DESCRIPTION OF THE TASK: Would you reproduce the data below exactly, please, leaving out its images?

TASK INPUT:
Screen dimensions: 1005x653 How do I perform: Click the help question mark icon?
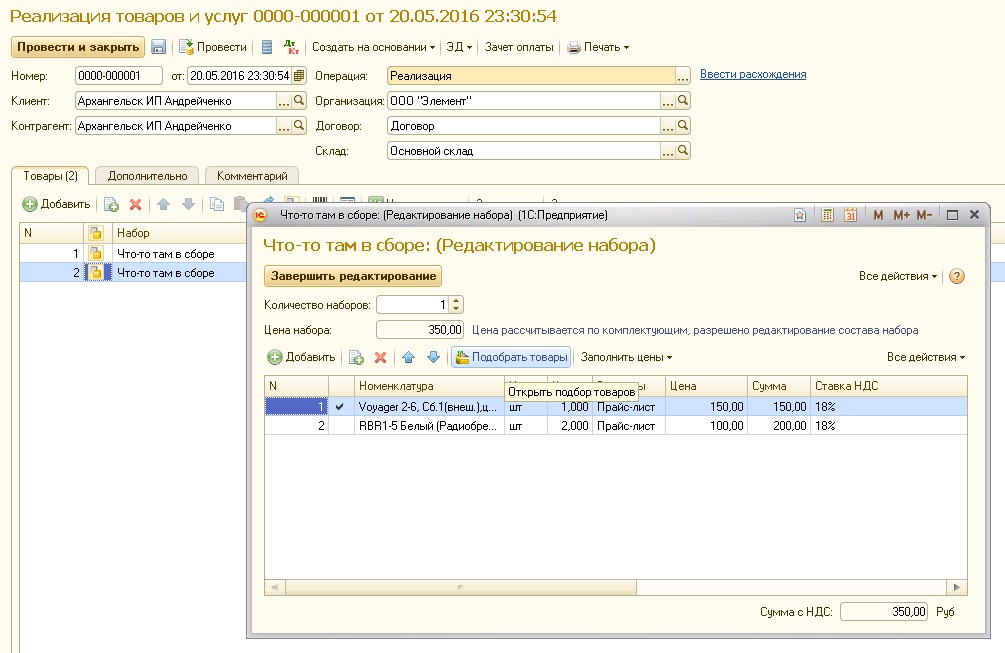tap(956, 276)
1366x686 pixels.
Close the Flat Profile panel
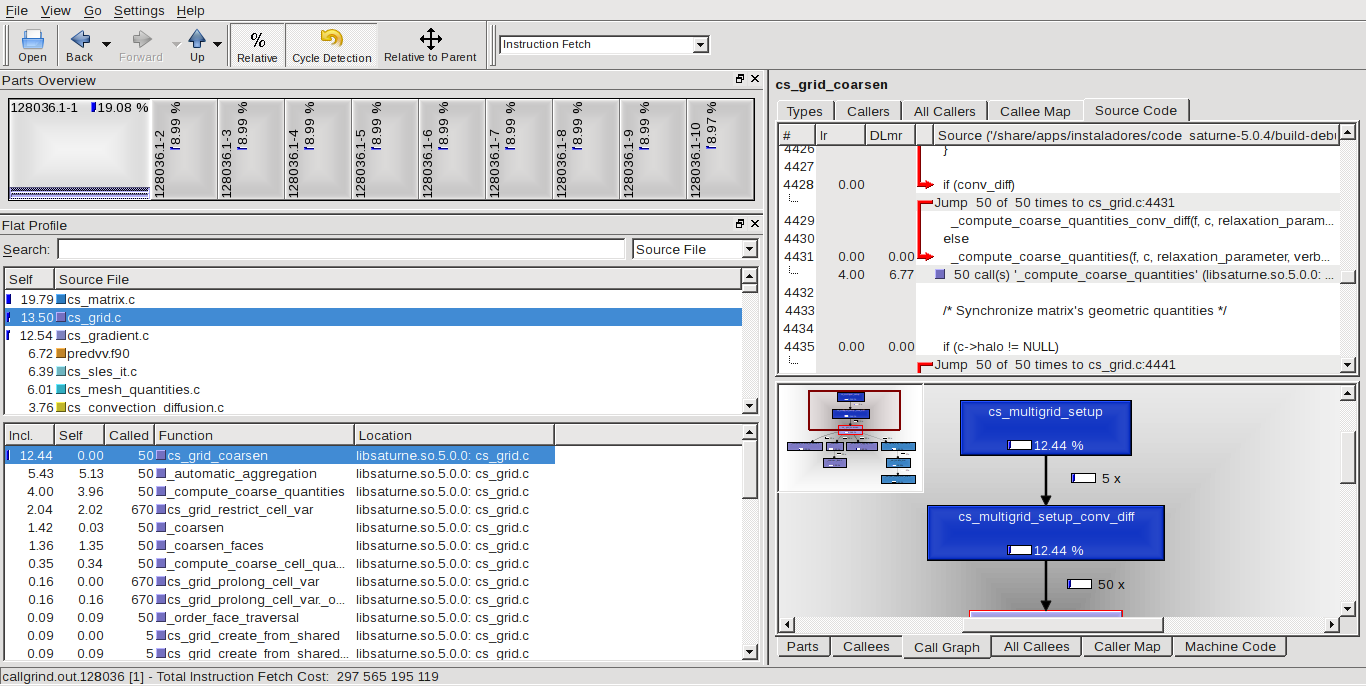click(x=754, y=225)
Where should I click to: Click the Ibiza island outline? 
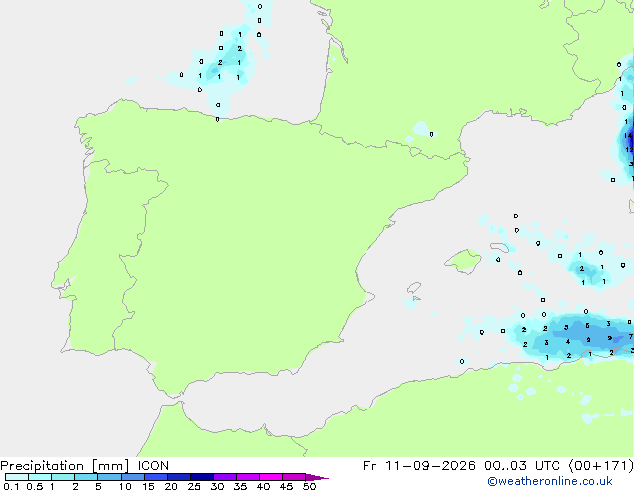tap(414, 288)
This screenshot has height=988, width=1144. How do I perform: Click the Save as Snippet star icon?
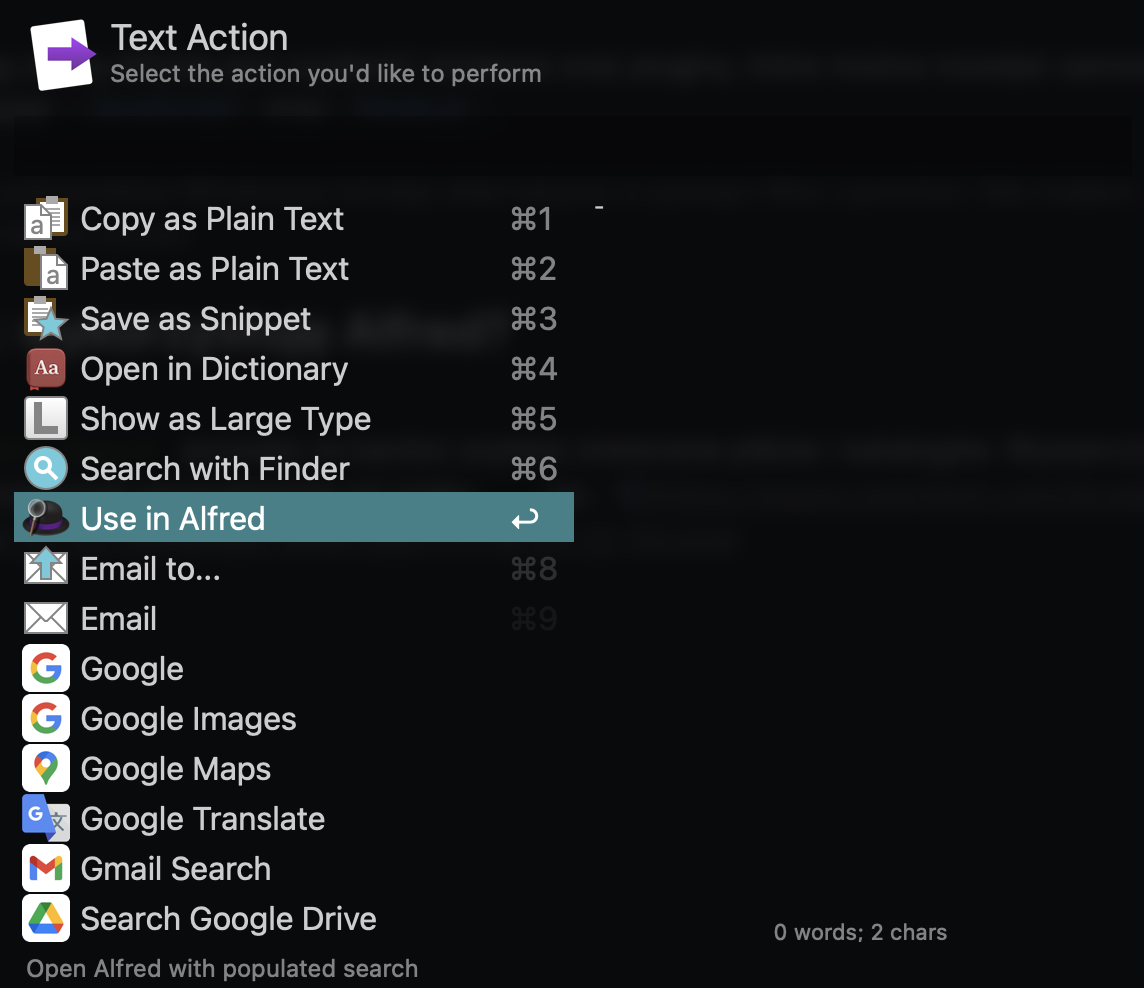point(46,318)
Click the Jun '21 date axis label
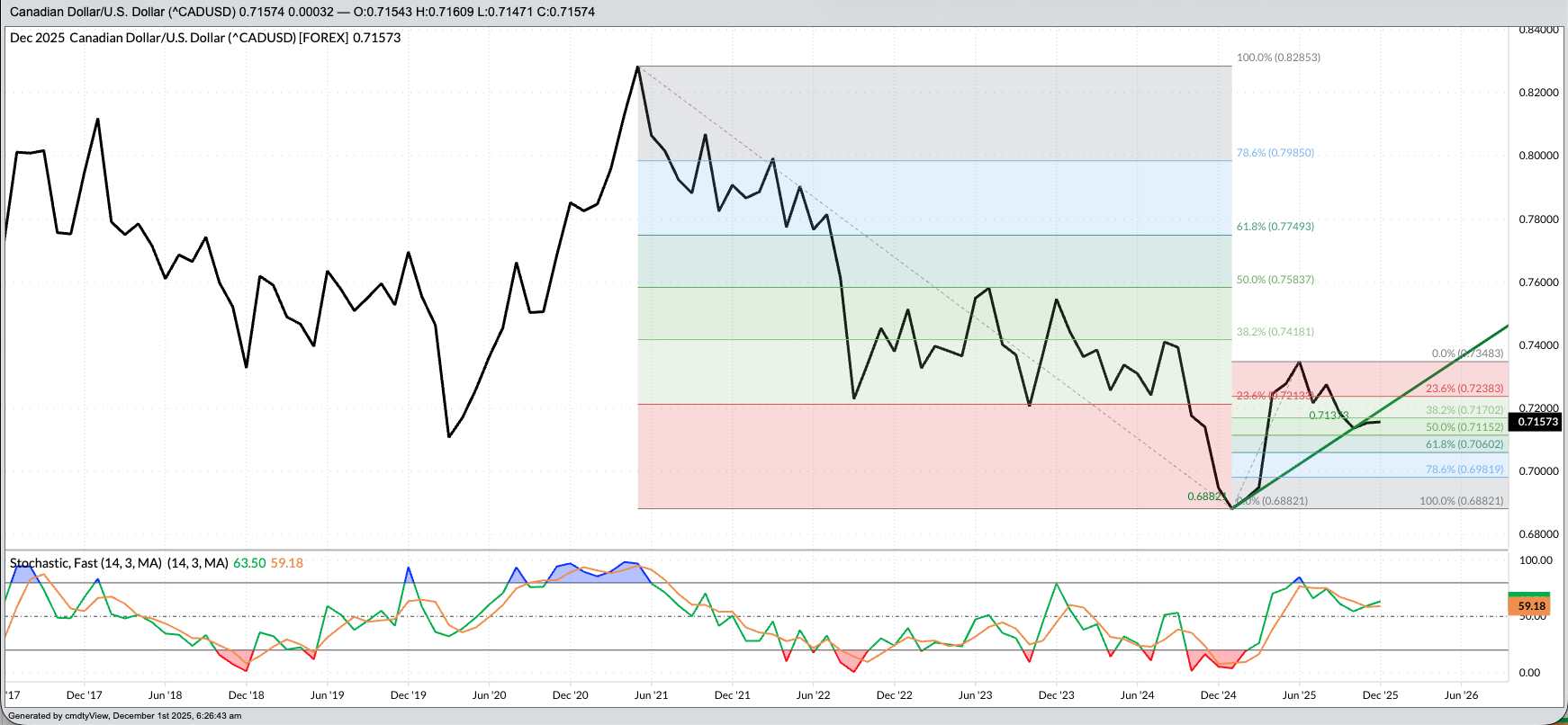The height and width of the screenshot is (725, 1568). click(x=651, y=695)
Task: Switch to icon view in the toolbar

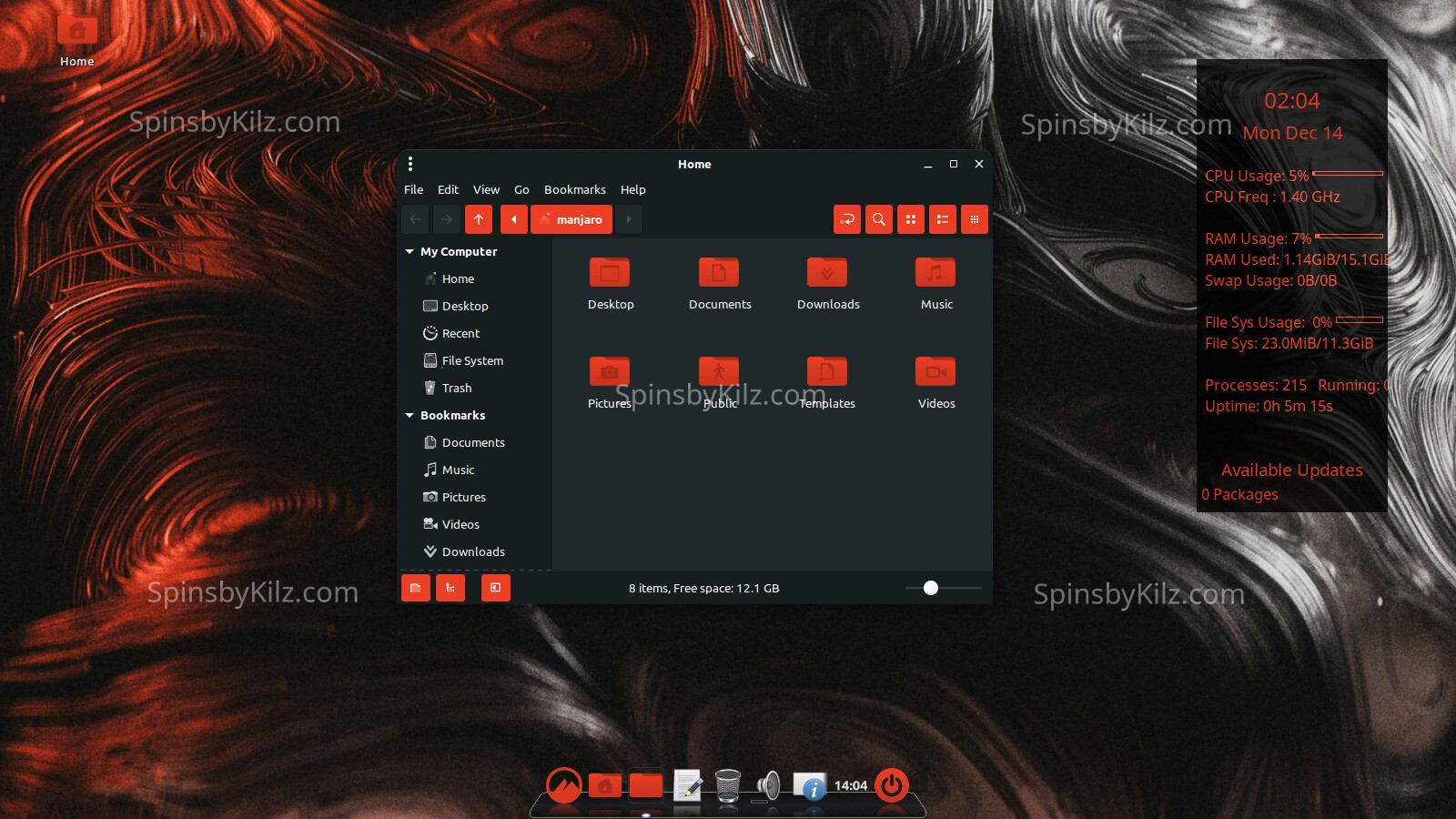Action: tap(911, 219)
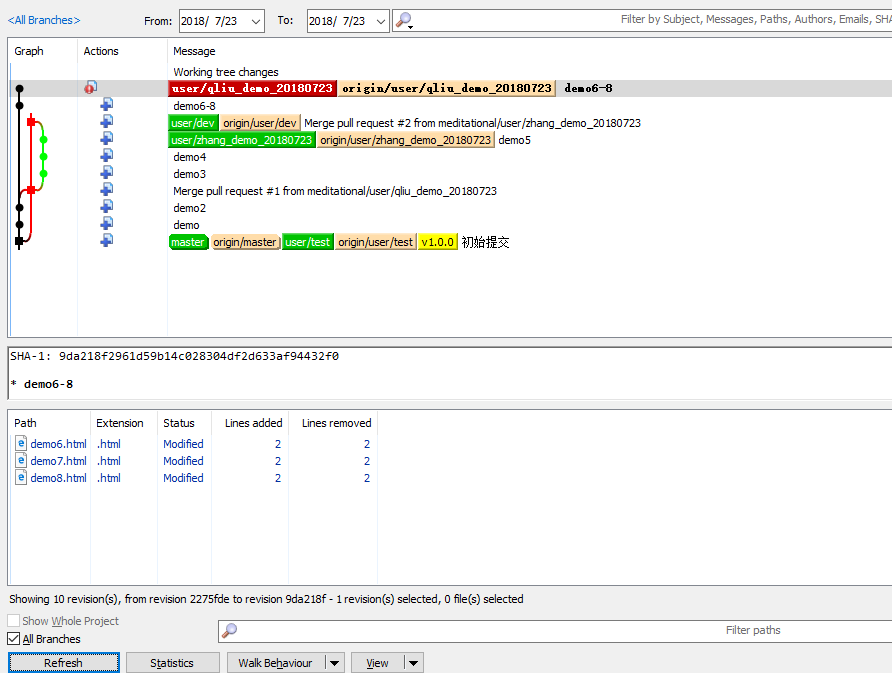Click the demo6.html file icon
Viewport: 892px width, 673px height.
point(21,444)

COMPLETED EXERCISE:
Screen dimensions: 1005x653 How do I perform: Click the help question mark icon?
tap(956, 276)
1366x686 pixels.
Close the Flat Profile panel
click(x=754, y=225)
Where should I click to: Click the Ibiza island outline? 
tap(414, 288)
This screenshot has height=988, width=1144. How do I perform: Click the Save as Snippet star icon?
point(46,318)
Click the Jun '21 date axis label
The height and width of the screenshot is (725, 1568). click(x=651, y=695)
Task: Switch to icon view in the toolbar

Action: tap(911, 219)
Click the demo6.html file icon
Viewport: 892px width, 673px height.
point(21,444)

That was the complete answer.